Thursday, September 23, 2010

______, Trains & Automobiles, Part II

Continued from 9.12.10

As noted, I arrived at Pete (Parduba's) and Wowie's at around 11 PM, and the two were settled in the living room for what I imagined is their usual nighttime activity - Pete playing a really stunning online war simulator on his 350" plasma screen and Playstation 3, blowing away Afghanis and Wowie curled up next to him under an afghan.  

An aside: I've always been much more of a video game watcher than player, with the exception of driving games, which I really do love.  I still have some vestige of the hand/eye coordination and general puzzle-solving skills that a six or seven year period of my teenage years playing video games of all sorts (from the Star Wars arcade game to having my virtual mouth washed out with soap on the Apple ]['s Sherwood Forest.), so if someone hands me the controls I generally don't die and can get through a level, but I have no real stake in the things.  Their repetitive nature and hazy value is sort of lost on me.  So it's odd that I can spend hours and hours watching someone else play a video game and be perfectly entertained, but maybe it's a particular type of game, being an environmental game, that I can really just space out in.  If nothing else, it's a really good way to wind down from the road.

Part of my goal on the trip was to make the whole thing without car on my part.  In practical terms, this meant that I needed other people to shuttle my ass around for me.  I'd always intended for one leg of the trip - either down or back - to be by train.  Flipping a mental coin, I decided that would be the return trip.  The Dalto's drove me down, but since they were staying with family in Baltimore (Pete and Wowie live about fifteen minutes north), I decided also to take the train to the convention.

The convention was in Bethesda, and it turns out, there are no trains that go directly from Baltimore to Bethesda.  My plan was to take Maryland commuter rail (MARC) down to DC, then take the Metro out to Bethesda.  Great plan, except for the fact that MARC doesn't run on the weekends.  So it was going to be Amtrak from Baltimore to DC.  Pete and Wowie got me down to Baltimore Penn just in time to catch the 11:45, although it actually turned out to be just enough time to find that it was sold out, and that I had an hour to kill until the next train. 

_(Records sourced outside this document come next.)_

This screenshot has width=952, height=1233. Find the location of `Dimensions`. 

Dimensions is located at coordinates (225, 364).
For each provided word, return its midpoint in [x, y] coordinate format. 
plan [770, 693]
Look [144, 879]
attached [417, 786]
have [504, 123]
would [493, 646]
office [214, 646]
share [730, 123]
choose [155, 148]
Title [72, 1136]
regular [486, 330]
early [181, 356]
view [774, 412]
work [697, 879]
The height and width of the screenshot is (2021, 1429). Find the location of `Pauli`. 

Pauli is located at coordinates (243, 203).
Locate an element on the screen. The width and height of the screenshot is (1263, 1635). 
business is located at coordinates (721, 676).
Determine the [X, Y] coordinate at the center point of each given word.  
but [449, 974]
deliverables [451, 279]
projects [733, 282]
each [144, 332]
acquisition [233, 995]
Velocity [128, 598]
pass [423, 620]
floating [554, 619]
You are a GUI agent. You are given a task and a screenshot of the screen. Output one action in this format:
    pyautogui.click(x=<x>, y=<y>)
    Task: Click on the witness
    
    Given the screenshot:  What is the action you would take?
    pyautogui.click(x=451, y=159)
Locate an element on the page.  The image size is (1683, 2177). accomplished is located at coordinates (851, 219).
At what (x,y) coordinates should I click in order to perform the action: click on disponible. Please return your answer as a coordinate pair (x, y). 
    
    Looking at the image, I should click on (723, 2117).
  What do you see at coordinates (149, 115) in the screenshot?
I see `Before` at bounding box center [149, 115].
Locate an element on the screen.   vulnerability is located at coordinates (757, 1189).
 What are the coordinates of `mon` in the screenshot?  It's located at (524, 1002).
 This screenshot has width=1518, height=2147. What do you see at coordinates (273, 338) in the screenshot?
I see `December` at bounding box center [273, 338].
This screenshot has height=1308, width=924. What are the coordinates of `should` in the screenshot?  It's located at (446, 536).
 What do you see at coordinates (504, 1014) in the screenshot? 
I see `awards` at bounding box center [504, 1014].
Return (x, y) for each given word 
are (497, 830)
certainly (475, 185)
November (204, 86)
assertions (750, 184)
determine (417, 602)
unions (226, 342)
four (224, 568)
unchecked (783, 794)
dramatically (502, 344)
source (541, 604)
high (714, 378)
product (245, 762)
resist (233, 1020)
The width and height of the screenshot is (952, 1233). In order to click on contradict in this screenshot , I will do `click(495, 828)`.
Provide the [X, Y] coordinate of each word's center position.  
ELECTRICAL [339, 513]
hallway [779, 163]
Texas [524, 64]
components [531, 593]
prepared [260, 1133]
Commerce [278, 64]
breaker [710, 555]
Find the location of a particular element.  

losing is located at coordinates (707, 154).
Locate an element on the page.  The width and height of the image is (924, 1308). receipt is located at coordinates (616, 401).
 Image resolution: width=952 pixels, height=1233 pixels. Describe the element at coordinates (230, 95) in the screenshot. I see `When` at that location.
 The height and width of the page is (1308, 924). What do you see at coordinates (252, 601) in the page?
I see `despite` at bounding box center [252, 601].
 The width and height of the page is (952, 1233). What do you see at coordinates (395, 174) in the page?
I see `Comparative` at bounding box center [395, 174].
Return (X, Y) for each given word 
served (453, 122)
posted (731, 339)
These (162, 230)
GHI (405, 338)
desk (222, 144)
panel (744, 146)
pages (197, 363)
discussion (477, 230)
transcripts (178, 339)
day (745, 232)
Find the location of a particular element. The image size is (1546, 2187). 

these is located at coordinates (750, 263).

I have to say: there are far worse places to have to kill time than a great old city main rail station.  I love the high ceilings, the tall windows, the wooden benches built for giants.  The sense of fleetness and activity, heavy machinery moving constantly by below with purpose and direction, all steam and electricity.  You can file this under the list of things people are supposed to hate that I rather perversely enjoy, such as the smell of gasoline and a trip to the dentist's for a good cleaning.

Plus: hey, free wi-fi.  I didn't end up using the wi-fi, since I couldn't be bothered to get up and ask what the password was, so I instead just used our little USB modem (what we call 'the dongle'), checked my mail, updated my Facebook with what I hoped was a facile enough status on the situation ('waiting in Baltimore for the next train.'), then dug in for an hour of Photoshop work.

My next status update was about 90 minutes later, commenting on my encounter with a DC Metro ticket machine: "the DC Metro ticket machine is the single most complicated thing I've ever seen."